P: A día de hoy se vende a la princesa Leonor como un activo de la monarquía. Defiendes que debemos conocerla más, pero es un arma de doble filo.
R: Si no quieres mojarte, no te metas en el mar. La verdad es que esto tiene sus privilegios y también sus cargas. A mí esto me parece horroroso para unas chicas jóvenes que no pueden moverse libremente. Letizia lo eligió libremente, que bastante arrepentida debe estar.
P: ¿Crees que lo está?
R: La vida de Letizia ha sido en muchos momentos un infierno. Ha pasado por momentos horrorosos y periodos en los que era insultada, vilipendiada, criticada, menospreciada incluso por miembros de su propia familia política. Se ha sentido muy sola. Y luego el miedo por lo que les viene encima a sus hijas.
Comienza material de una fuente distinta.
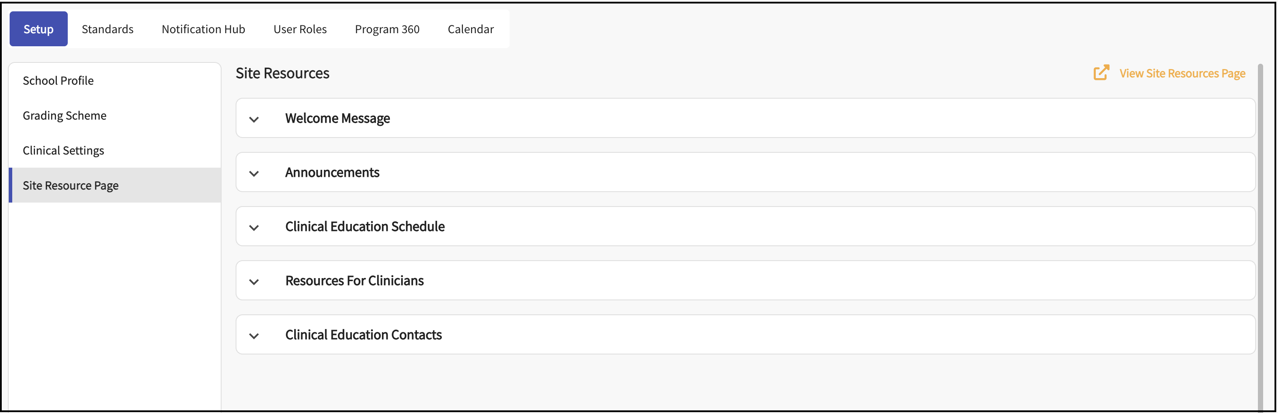
Task: Click the Welcome Message section title
Action: pyautogui.click(x=337, y=118)
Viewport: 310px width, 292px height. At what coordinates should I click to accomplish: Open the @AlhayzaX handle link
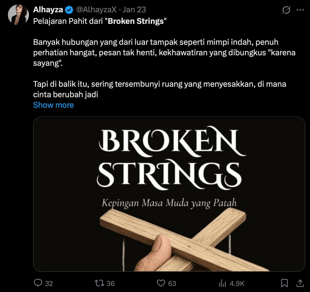(96, 10)
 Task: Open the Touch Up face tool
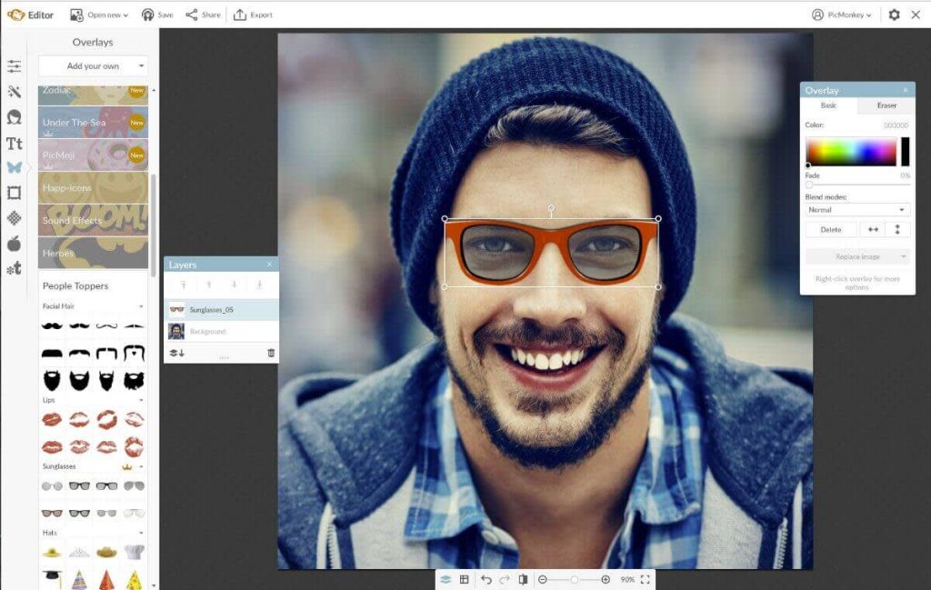click(14, 116)
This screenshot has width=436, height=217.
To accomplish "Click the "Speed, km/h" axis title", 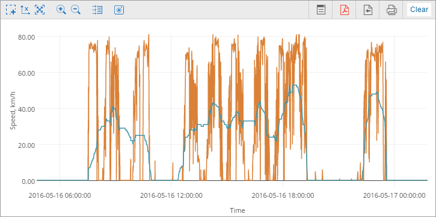I will 13,109.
P: Uno de los críticos con la reina ha sido Juan Carlos I. ¿Debería volver a España?
R: Creo que no volverá.
P: ¿Morirá en el extranjero?
R: Sí, pero tampoco pasa nada. Él se victimiza y dice que Pedro Sánchez es malo porque no le deja venir. Es su propio hijo quien ha dicho que, si regulariza su situación fiscal, puede venir cuando quiera, así que es a él a quien no le conviene venir por la herencia de sus hijas, porque afloraría el dinero que tiene, sabríamos qué patrimonio tiene en realidad...
P: ¿Qué le dirías si lo tuvieras delante?
R: Que ha sido una decepción. Aun así, sigue siendo el personaje más importante de la Familia Real. Todo lo que tiene Juan Carlos, su hijo no tiene ni una centésima parte. Tiene otras cualidades. Es buena persona y un tipo tranquilo.
P: ¿Juan Carlos era buena persona?
R: Era impulsivo y un gran estratega, pero que por dinero nos haya decepcionado a todos los españoles...
P: Por su avaricia.
R: Se ha intentado vender la historia de que era Corinna quien le motivaba y eso es un síntoma de machismo. Él lo ha hecho porque ha querido y le gustaba el dinero.
P: ¿A la reina Sofía le da pena que su marido esté en Arabia Saudí?
R: Siente completa indiferencia. Ya es bastante que no lo odie, porque es para odiarlo.
P: Se podría haber marchado.
R: Es que a la Reina le gusta ser reina. Quitarle eso de debajo de los pies sería matarla.
P: ¿Estaba bajo su elección aguantar?
R: El motor de la vida de la reina y su gran justificación ha sido su hijo, al que adora. Siempre ha querido que sea rey y hará todos los sacrificios que sean necesarios.
P: Para terminar, prométeme que ahora que eres youtuber no te irás a vivir a Andorra.
R: (Ríe). No, no, estoy muy bien en Barcelona.